The sequences of the present invention are also valuable for chromosome 
identification. The sequence is specifically targeted to and can hybridize with a 
particular location on an individual human chromosome. Moreover, there is a 
current need for identifying particular sites on the chromosome. Few chromosome 
marking reagents based on actual sequence data (repeat polymorphisms) are 
presently available for marking chromosomal location.
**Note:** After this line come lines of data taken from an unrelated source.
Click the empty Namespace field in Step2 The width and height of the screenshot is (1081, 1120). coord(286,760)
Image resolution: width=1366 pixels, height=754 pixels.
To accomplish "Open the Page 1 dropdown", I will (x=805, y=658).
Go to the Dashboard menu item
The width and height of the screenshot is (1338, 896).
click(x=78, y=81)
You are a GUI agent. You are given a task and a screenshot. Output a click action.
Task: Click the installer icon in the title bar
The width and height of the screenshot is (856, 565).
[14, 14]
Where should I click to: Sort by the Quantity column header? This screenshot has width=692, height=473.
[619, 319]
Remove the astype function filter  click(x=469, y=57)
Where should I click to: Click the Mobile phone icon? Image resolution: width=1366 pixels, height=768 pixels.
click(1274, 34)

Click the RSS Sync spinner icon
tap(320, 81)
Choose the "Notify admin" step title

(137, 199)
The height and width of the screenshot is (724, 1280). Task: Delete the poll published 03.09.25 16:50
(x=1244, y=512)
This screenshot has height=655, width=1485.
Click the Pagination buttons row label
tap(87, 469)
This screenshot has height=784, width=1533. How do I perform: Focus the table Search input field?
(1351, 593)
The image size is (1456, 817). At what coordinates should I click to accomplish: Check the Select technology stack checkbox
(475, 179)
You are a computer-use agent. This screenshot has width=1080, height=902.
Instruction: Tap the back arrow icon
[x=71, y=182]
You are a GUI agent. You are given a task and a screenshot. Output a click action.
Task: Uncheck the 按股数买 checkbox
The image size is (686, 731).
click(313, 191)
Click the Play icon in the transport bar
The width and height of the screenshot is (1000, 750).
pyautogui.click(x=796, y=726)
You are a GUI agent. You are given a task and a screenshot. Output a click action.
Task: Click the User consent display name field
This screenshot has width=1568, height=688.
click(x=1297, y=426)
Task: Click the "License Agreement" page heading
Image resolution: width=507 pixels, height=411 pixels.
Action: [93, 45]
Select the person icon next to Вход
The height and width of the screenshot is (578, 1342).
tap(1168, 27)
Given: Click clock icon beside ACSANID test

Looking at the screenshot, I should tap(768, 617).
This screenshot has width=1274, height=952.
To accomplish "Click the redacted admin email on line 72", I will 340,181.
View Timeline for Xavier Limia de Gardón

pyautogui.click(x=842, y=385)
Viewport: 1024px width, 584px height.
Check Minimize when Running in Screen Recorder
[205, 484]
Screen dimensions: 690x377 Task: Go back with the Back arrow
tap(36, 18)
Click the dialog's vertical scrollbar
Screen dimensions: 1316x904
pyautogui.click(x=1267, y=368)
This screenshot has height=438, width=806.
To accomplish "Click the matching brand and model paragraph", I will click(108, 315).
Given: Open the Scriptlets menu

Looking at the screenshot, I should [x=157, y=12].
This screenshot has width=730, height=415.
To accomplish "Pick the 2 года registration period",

The mapping of DNAs to 
chromosomes according to the present invention is an important first step in 
correlating those sequences with genes associated with disease. 

Briefly, sequences can be mapped to chromosomes by preparing PCR 
primers (preferably 15-25 bp) from the cDNA. Computer analysis of the 3' 
untranslated region of the gene is used to rapidly select primers that do not span 
more than one exon in the genomic DNA, thus complicating the amplification 
process. These primers are then used for PCR screening of somatic cell hybrids 
containing individual human chromosomes. Only those hybrids containing the 
human gene corresponding to the primer will yield an amplified fragment. 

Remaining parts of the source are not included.